● BRIEF
Everything before the line containing "Open the search icon in the top bar" stays out; print that line and all lines below it through the last, exactly.
##########
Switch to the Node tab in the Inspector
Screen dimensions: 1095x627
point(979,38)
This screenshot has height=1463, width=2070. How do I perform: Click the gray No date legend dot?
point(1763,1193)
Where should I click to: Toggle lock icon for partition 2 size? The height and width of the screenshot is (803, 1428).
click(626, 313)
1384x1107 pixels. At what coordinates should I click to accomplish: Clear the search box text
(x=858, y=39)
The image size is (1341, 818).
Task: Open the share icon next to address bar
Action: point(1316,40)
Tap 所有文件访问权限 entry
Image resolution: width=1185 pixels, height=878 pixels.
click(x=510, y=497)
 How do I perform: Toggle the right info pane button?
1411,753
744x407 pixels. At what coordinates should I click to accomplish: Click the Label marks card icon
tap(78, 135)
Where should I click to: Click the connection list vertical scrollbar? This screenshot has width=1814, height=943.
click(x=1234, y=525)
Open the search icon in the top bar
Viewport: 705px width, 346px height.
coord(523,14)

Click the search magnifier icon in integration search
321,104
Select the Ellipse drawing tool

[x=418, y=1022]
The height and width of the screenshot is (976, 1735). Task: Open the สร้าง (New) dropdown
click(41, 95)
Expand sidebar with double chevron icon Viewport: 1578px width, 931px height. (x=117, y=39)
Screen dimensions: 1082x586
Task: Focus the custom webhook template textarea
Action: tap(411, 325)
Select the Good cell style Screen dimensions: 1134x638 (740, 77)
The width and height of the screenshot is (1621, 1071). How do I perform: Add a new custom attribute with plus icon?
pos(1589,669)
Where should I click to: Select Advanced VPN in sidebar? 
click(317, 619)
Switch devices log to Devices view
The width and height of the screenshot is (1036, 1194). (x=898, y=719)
##########
● WRITTEN RESPONSE
Open the search icon in the top bar
Viewport: 705px width, 346px height.
coord(523,14)

Click the search magnifier icon in integration search
321,104
Select the Ellipse drawing tool

[x=418, y=1022]
The height and width of the screenshot is (976, 1735). Task: Open the สร้าง (New) dropdown
click(41, 95)
Expand sidebar with double chevron icon Viewport: 1578px width, 931px height. (x=117, y=39)
Screen dimensions: 1082x586
Task: Focus the custom webhook template textarea
Action: tap(411, 325)
Select the Good cell style Screen dimensions: 1134x638 (740, 77)
The width and height of the screenshot is (1621, 1071). How do I perform: Add a new custom attribute with plus icon?
pos(1589,669)
Where should I click to: Select Advanced VPN in sidebar? 
click(317, 619)
Switch devices log to Devices view
The width and height of the screenshot is (1036, 1194). (x=898, y=719)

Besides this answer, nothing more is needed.